As I near the end of my list of seven joy-bringers, I appreciate serendipitous discoveries that indicate which item I should write about on a particular day. Today after browsing The Daily Dabbler and finding a post on birdwatching, I knew birds had to be my Day 6 topic.
Birds are free, grace and joy incarnate. Their flight, their song, and their seasonality are for me inextricably tied to the thrumming cycles of the natural world that we all firmly inhabit but so frequently neglect.
At times supremely loud (think crows and red winged blackbirds) and others so quiet one must stop breathing and remain perfectly still to event discover them (nearly every earth-hued female protecting its nest in the bush), birds cover the entire aural spread and demand every sort of attention.

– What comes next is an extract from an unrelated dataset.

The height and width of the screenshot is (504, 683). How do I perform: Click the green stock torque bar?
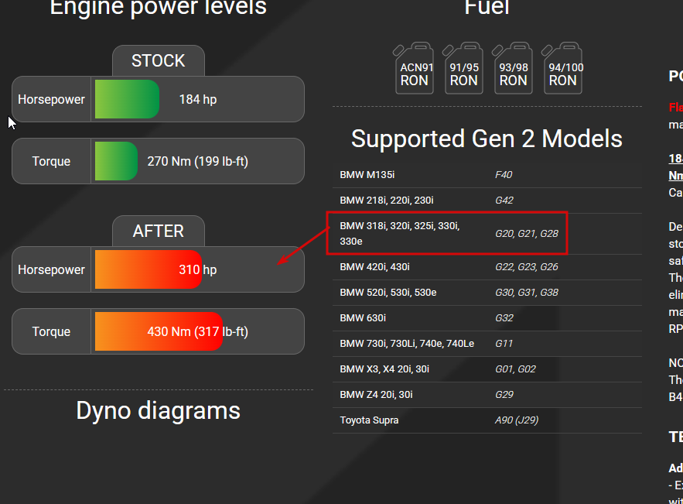116,161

I have long been enamored with Stargirl, an exquisite young adult book by Jerry Spinelli. Among other choice tidbits from the novel, I have long held the practice of noticing, of stopping to look at whatever ordinary detail of the world has captured my attention and spirit and pointing it out with zeal to whomever I am with (often Benjamin these days, who has delightfully taken on this practice himself). More than any other element of the world, I notice the cheery song and joyful plumage of birds.

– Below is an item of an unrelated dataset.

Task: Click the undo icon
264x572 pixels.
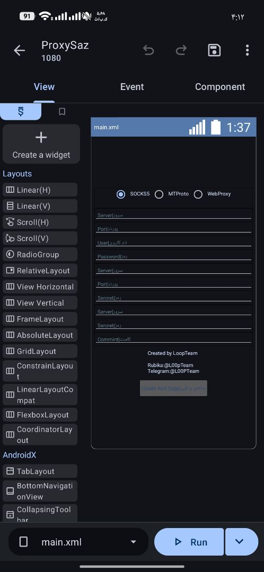Action: [x=148, y=50]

Until the last few months I had always believed the chipper, nonplussed Black Capped Chickadee to be my bird daemon. A year round resident of the northern Midwest, the chickadee is a tenacious little bird, settling in blue spruce and barren branches alike, singing enthusiastically through even the coldest months when nary another creature dares to venture out.
I still adore the chickadee, and frequently pause to bask in its winsome warble. But a few choice encounters with a bird of an entirely different sort have led me to reconsider the identity of my bird daemon.

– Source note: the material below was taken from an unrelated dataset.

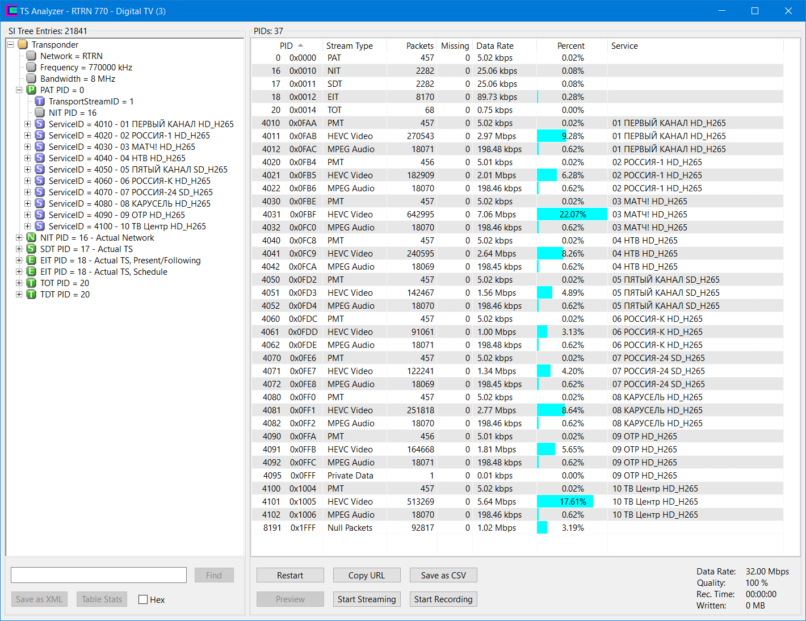Click the TOT PID 20 tree icon
Screen dimensions: 806x621
pos(31,283)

The Great Blue Heron is in many ways the polar opposite of the Black Capped Chickadee. Large, stately, and nearly silent, the heron stalks the shore, waiting patiently for a meal or merely observing the goings on of its domain. While the chickadee is who I am- enthusiastic, passionate, and vocal- the heron is who I wish to become- elegant and calm, a watcher of the world who contemplates deeply before acting. The photo to the right was taken on a walk down where Minnehaha Creek meets the Mississippi River, and I had another similar rendezvous on the shore of Lake Hiawatha just this past Sunday.
Upon sighting a heron I instinctively crouch, slowly dropping to the ground to avoid startling the magnificent bird. More often than not I spend the next five minutes watching it stand, perhaps turning its head a few times or languidly striding along a log. To an impatient observer, nothing much happens. But to my joyful heart these priceless moments with the heron are the epitome of presence.
Part of what makes birds so lovely and joyful is that every encounter is complete chance. While there are particular locations that one will likely find birds on any given day, specific species sighting is never guaranteed. Consequently, my future actions for more bird-joy must be rooted in an embracing of that unknown.
I recently learned that a friend of Ben’s goes birdwatching from time to time, and I hope to join him sometime soon. Similarly the Audobon Society has a Minnesota chapter that plans bird walks and other events (though I expect one must be a member to attend). In the same way that my daily personal yoga practice can be bolstered by attending group classes from time to time, so my enjoyment and knowledge of birds that comes from personal observation may be expanded by occasional events with others.
“I hope you love birds too. It is economical. It saves going to heaven.”